3.2.1. Automatic Tonic Detection In the analysis of large databases of Turkish music, the most problematic part is correlating results from multiple files. Due to diapason differences between recordings (i.e. non-standard pitches), lining up the analyzed data from various files is impossible without a reference point. Fortunately, the tonic of each makam serves as a viable reference point. Theoretically and as a very common practice, a recording in a specific makam always ends at the tonic as the last note (Akdoğu 1989). However tracking the last note reliably is difficult especially in old recordings where the energy of background noise is comparatively high. Bozkurt (2008) presented a robust tonic detection algorithm (shown in Figure 3.3) based on aligning the pitch histogram of a given recording to a makam pitch histogram template. The algorithm assumes the makam of the recording is known (either from the tags or track names since it is common practice to name tracks with the makam name as “Hicaz taksim”). The makam pitch histogram templates are constructed (and also the tonics are reestimated for the collection of recordings) in an iterative manner: the template is initiated as a Gaussian mixture from theoretical intervals and updated recursively as recordings are synchronized. Similar to the pitch histogram computation, the Gaussian mixtures are constructed in the log-frequency domain. The widths of Gaussians are chosen to be the same in the log-frequency domain as presented in Figure 3.2 of (Bozkurt 2008). Since in the algorithm a theoretical template is matched with a real histogram, the best choice of width for optimizing the matching is to use the width values close to the ones observed in the real data histograms. We have observed on many samples that the widths of most of the peaks in real histograms appear to be in the 1-4Hc range. As expected, smaller widths are observed on fretted instrument samples where as larger widths are observed for unfretted instruments. Several informal tests have been performed to study the effect of the width choice for the tonic detection algorithm. We have observed that for the widths in the 1.5-3.5Hc range, the algorithm converges to the same results due to the iterative approach used. Since it is an iterative process and the theoretical template is only used for initialization, the choice of the theoretical system is not very critical, nor the width 47
of the Gaussian functions. Given any of the existing theories and a width value in the 1.5-3.5Hc range, the system quickly converges to the same point. It only serves a means for aligning histograms with respect to each other and is not used for dimension reduction. One alternative to using theoretical information is to manually choose one of the recordings to be representative as the initial template.

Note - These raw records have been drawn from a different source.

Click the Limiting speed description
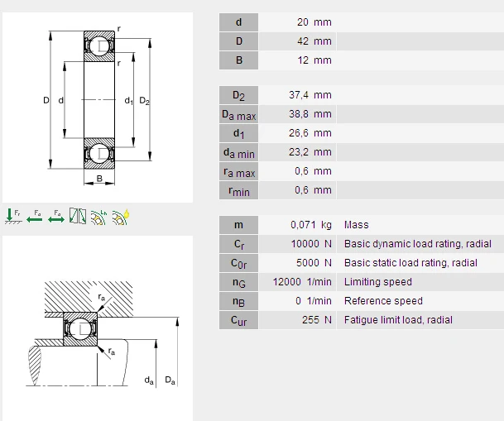 377,282
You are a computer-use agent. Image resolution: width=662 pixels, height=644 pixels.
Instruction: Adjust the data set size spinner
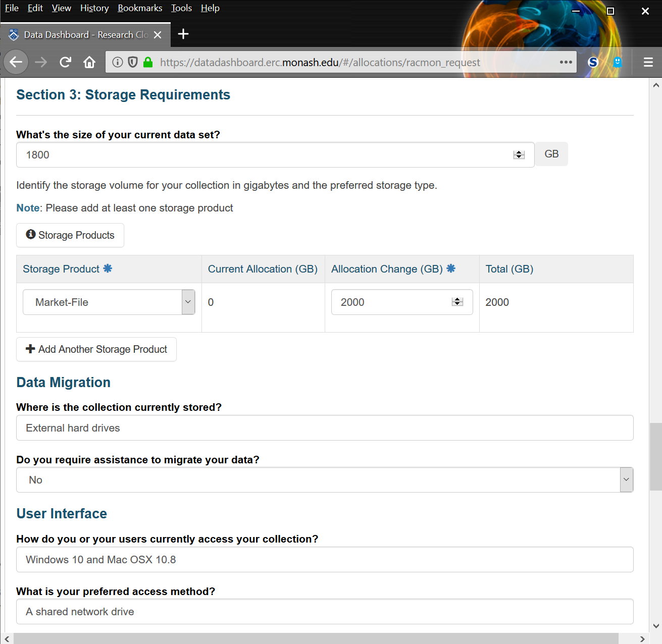pos(519,155)
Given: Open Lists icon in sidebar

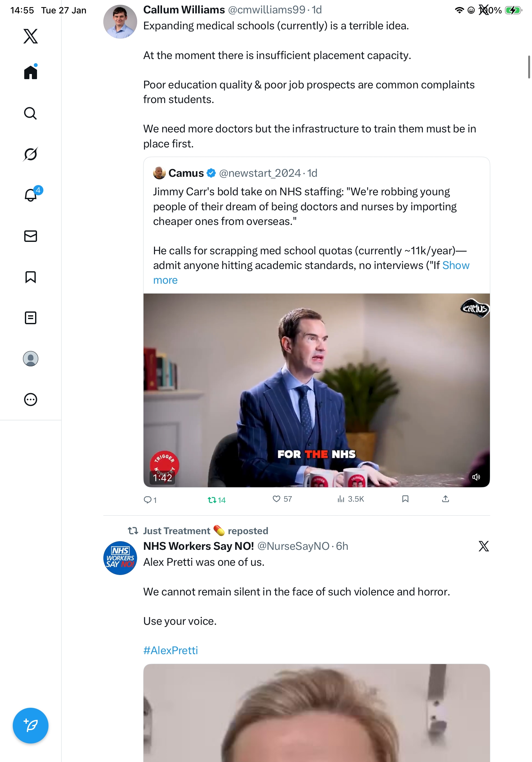Looking at the screenshot, I should point(31,318).
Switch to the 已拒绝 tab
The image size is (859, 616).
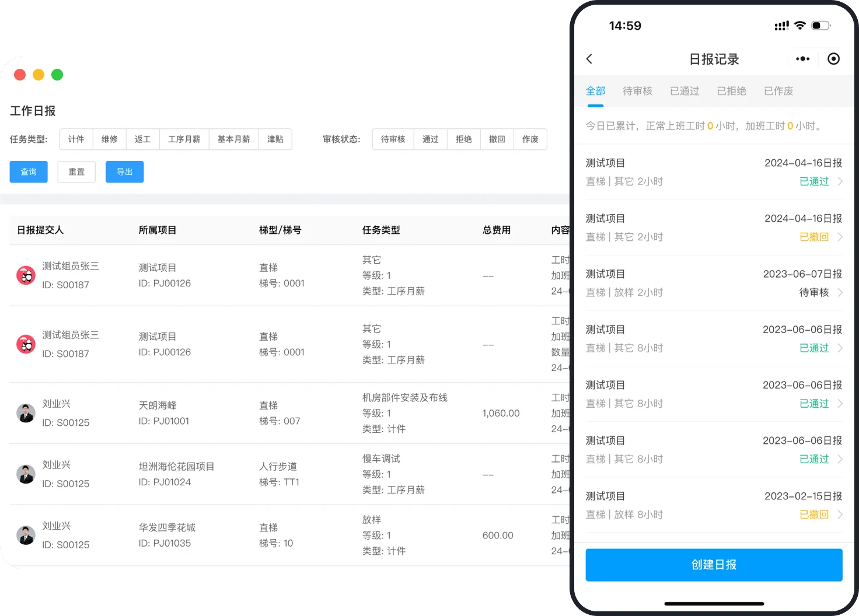click(x=731, y=91)
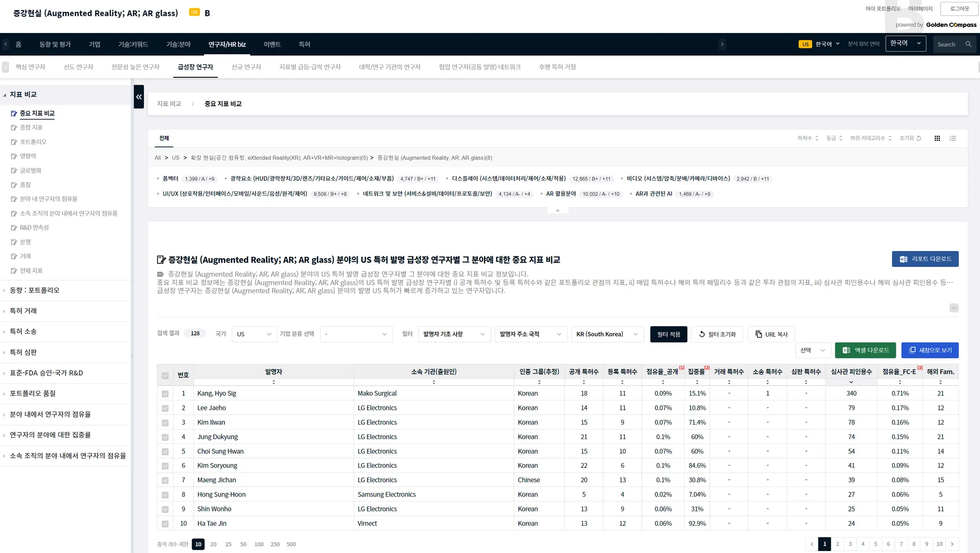
Task: Click 엑셀 다운로드 Excel icon button
Action: pyautogui.click(x=866, y=350)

Since it is an iterative process and the theoretical template is only used for initialization, the choice of the theoretical system is not very critical. Given any of the existing theories, the system quickly converges to the same point. It only serves a means for aligning histograms and is not used for dimension reduction.
Figure 3.3. Tonic detection and histogram template construction algorithm (box indicated with dashed lines) and the overall analysis process. All recordings should be in a given makam which also specifies the intervals in the theoretical system. (Source: Bozkurt 2008)
Figure 3.4. Tonic detection via histogram matching. a) template histogram is shifted and the distance/correlation is computed at each step, b) matching histograms at the shift value providing the smallest distance (normalized for viewing, tonic peak is labeled as the 0Hc point).
The presented algorithm is used to construct makam pitch histogram templates used further both in tonic detection of other recordings and for the automatic classifier explained in the next section. Once the template of the makam is available, automatic tonic detection of a given recording is achieved by: -
Sliding the template over the pitch histogram of the recording in 1/3Hc steps (as shown in Figure 3.4a)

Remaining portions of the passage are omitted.